Anschließend wurden 36 Knorpelzylinder an verschiedenen Messpunkten entnommen und nach entsprechender Bearbeitung eine H.E.- und Safranin-O-Färbung zur Bestimmung des Mankin-Scores durchgeführt.
Zur Beantwortung der Hypothesen wurden die Inter-Untersucher-Reliabilität mit dem Intraklassen-Korrelationskoeffizienten (ICC) und die Intra-Untersucher-Reliabilität mit einem Pearson-Test bestimmt. Die Korrelation der Messwerte mit dem ICRS-Score und Mankin-Score erfolgte ebenfalls durch den Pearson-Test.
Ergebnisse
Die Knorpeldicke der Präparate lag in
einem Bereich zwischen 0,6 mm und 1,6 mm. Bei Bestimmung des ICRS-Grads ergaben sich hauptsächlich geringe Knorpelschäden der Grade 0–1 (n = 90, davon ICRS-Grad 0: n = 58, ICRS-Grad I: n = 17, ICRS-Grad II: n = 3, ICRS-Grad III: n = 11, ICRS-Grad IV: n = 1).

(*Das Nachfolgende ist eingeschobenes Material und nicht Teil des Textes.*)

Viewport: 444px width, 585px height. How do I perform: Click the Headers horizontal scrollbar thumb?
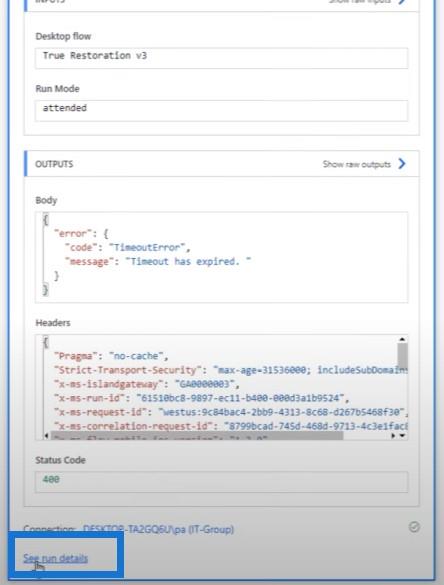pyautogui.click(x=197, y=436)
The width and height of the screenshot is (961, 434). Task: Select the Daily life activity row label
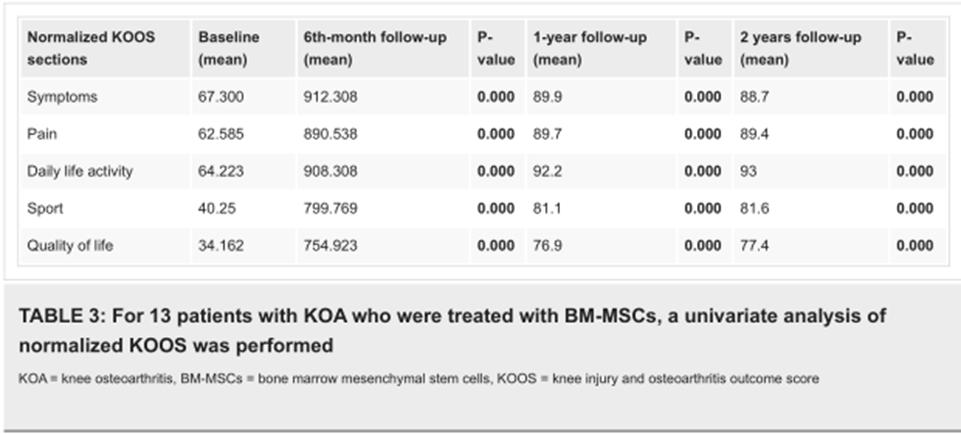(x=80, y=171)
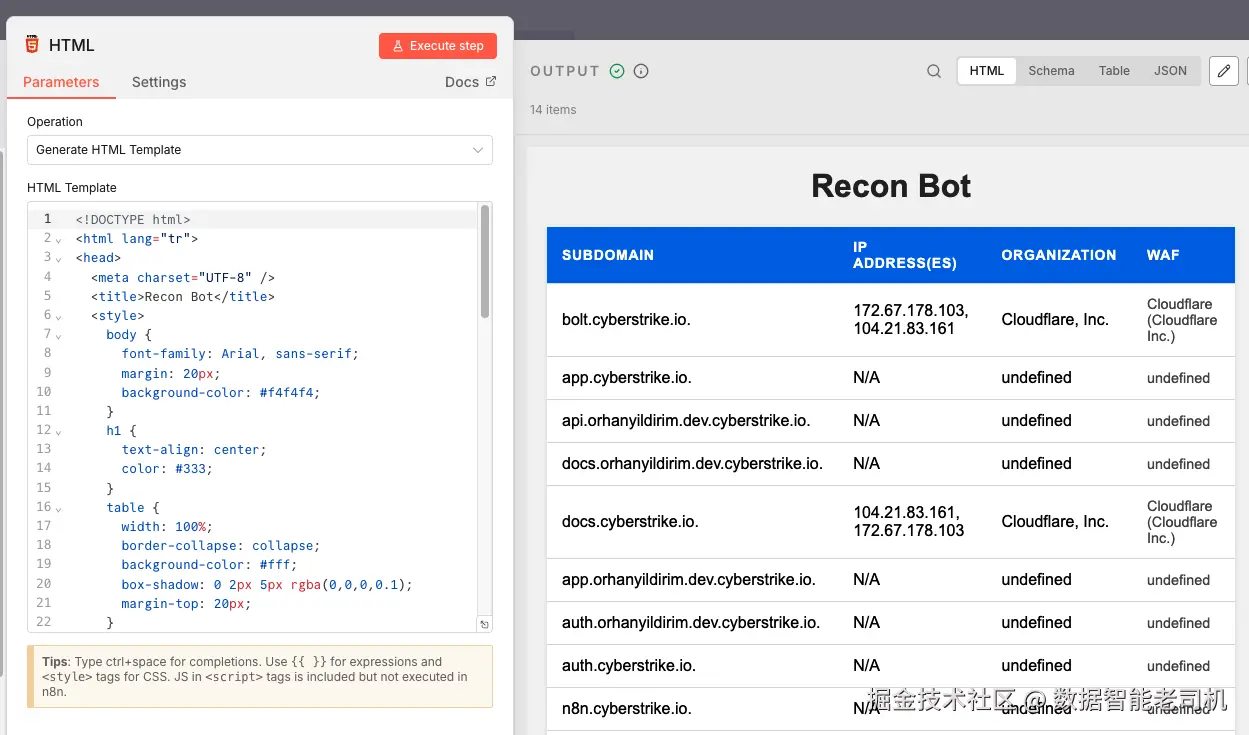The image size is (1249, 735).
Task: Click the code editor vertical scrollbar
Action: (485, 262)
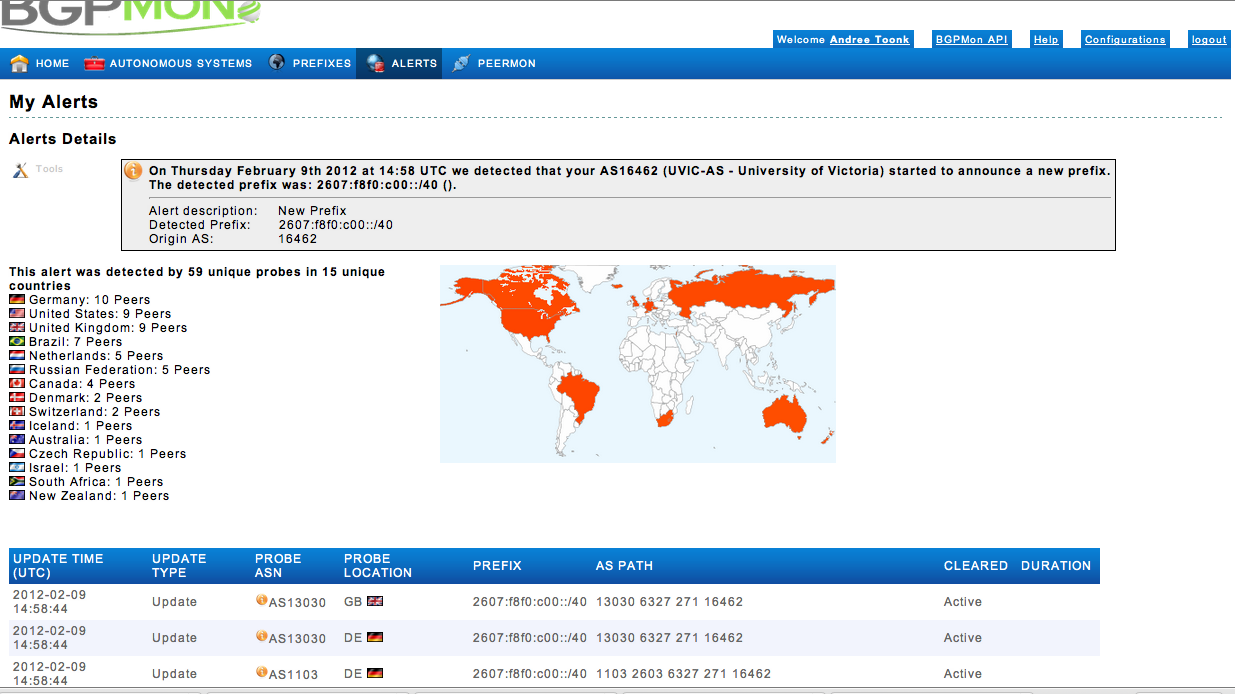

In Bezug auf die Reproduzierbarkeit der gemessenen Werte zeigte sich eine signifikante (p ? 0,001) Korrelation zwischen den Messungen der Untersucher mit einem ICC von 0,87 (0,77–0,93) für die SPI-Messungen und 0,76 (0,63–0,85) für die NIR-Messungen.
Es zeigte sich eine mäßige Intra-Untersucher-Reliabilität für die SPI-Messungen mit teilweise größeren Unterschieden zwischen den Untersuchungen der einzelnen Untersucher (Minimum: 0,48; Maximum: 0,84). Für die NIR-Messungen waren die Unterschiede zwischen Untersuchungen der einzelnen Untersucher dagegen gering (Minimum: 0,88; Maximum: 0,96). Die durchschnittliche Anzahl der Fehlmessungen (kein Wert erfasst) lag bei den NIR-Messungen bei 4 %, bei den SPI-Messungen allerdings bei 49 %.

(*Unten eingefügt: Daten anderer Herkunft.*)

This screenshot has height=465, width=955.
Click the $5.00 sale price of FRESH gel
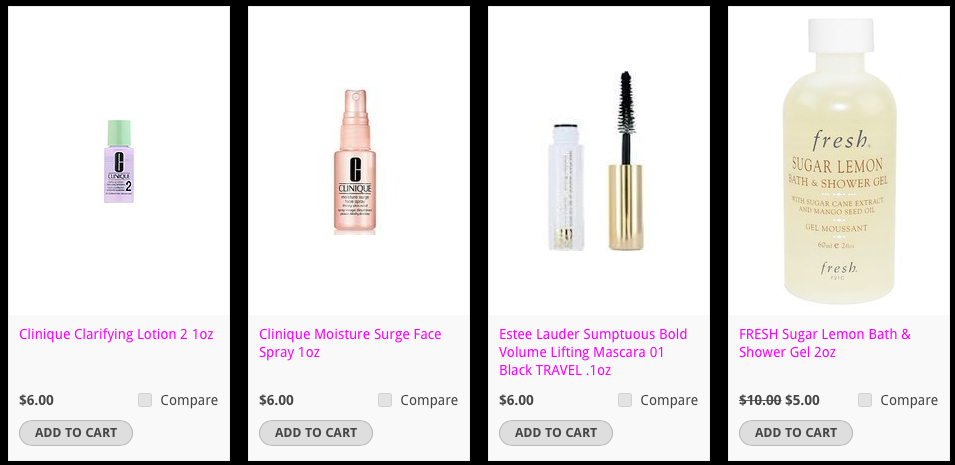click(802, 400)
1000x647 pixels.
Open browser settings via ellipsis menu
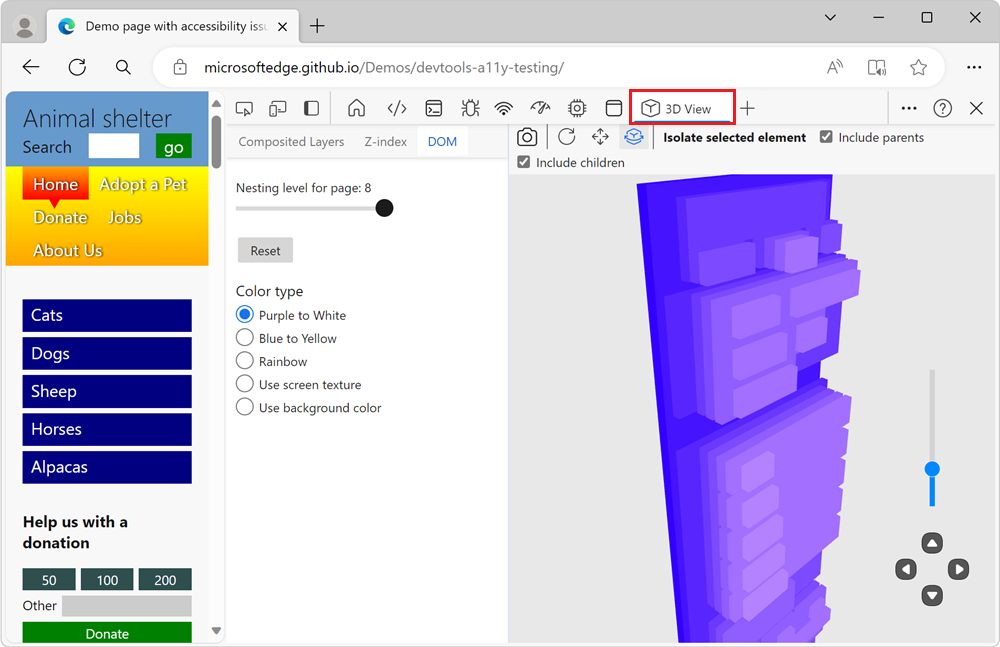point(973,65)
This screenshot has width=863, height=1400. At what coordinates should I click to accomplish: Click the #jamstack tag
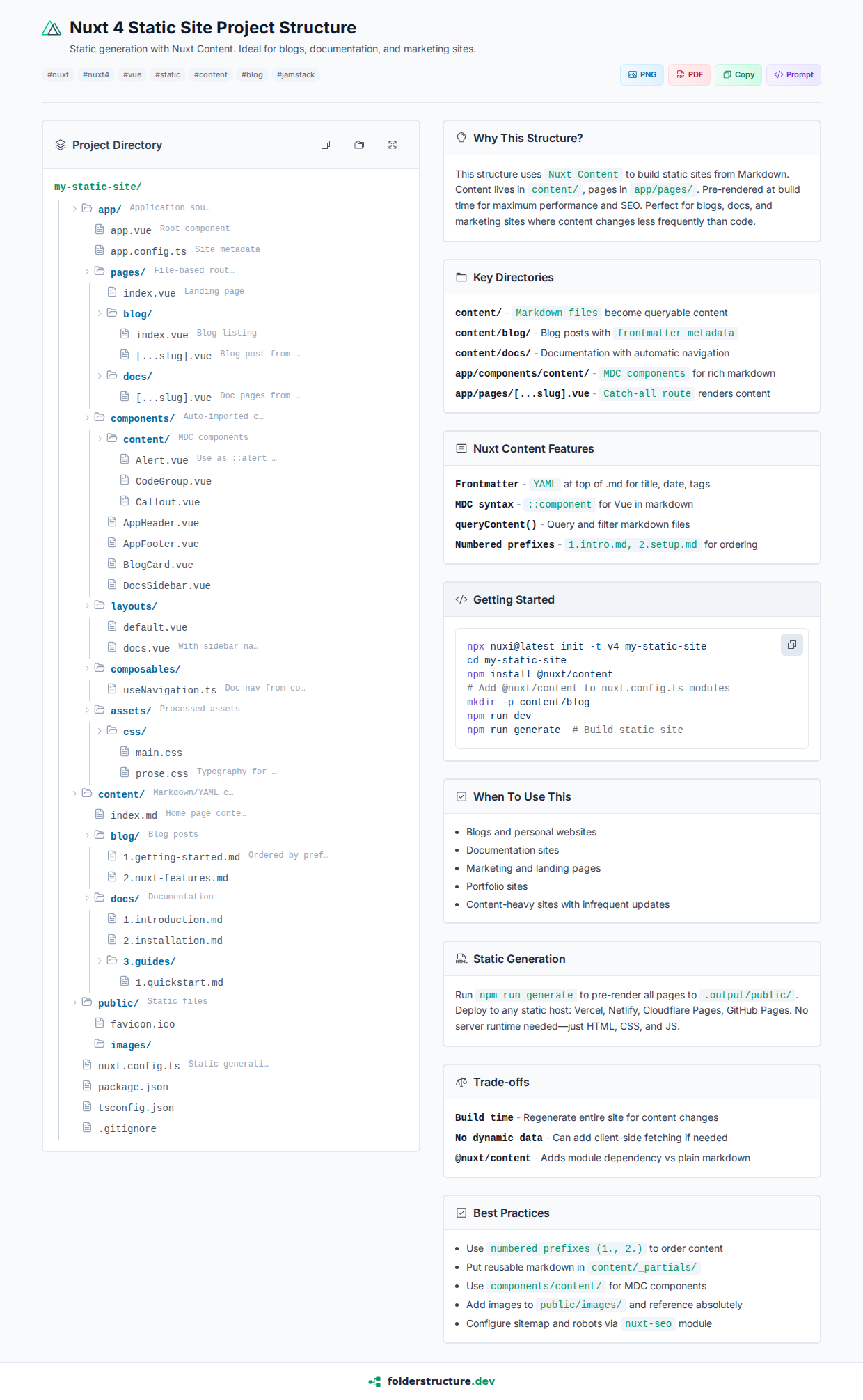coord(296,74)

Zwischen den erhobenen Scores (ICRS- und Mankin) und den Mittelwerten der SPI- und NIR-Messungen wurden keine statistisch signifikanten Korrelationen festgestellt.
Diskussion
Standardisierte Methoden zur objektive Bestimmung der Qualität des Knorpels in Bezug auf Schädigung oder Knorpelersatzgewebe nach Reparatur sind für Kliniker wie auch Forscher von Bedeutung. Allerdings haben die bisherigen Methoden mit den gängigen Klassifikationen und einer Interobserver-Reliabilität von 0,55–1 in Abhängigkeit des Defektgrads erhebliche Limitationen [6, 24, 25]. Histologische und invasiv biomechanische Methoden wären zur Qualitätsbestimmung geeignet, sind aber in der klinischen Anwendung im Alltag nicht anwendbar.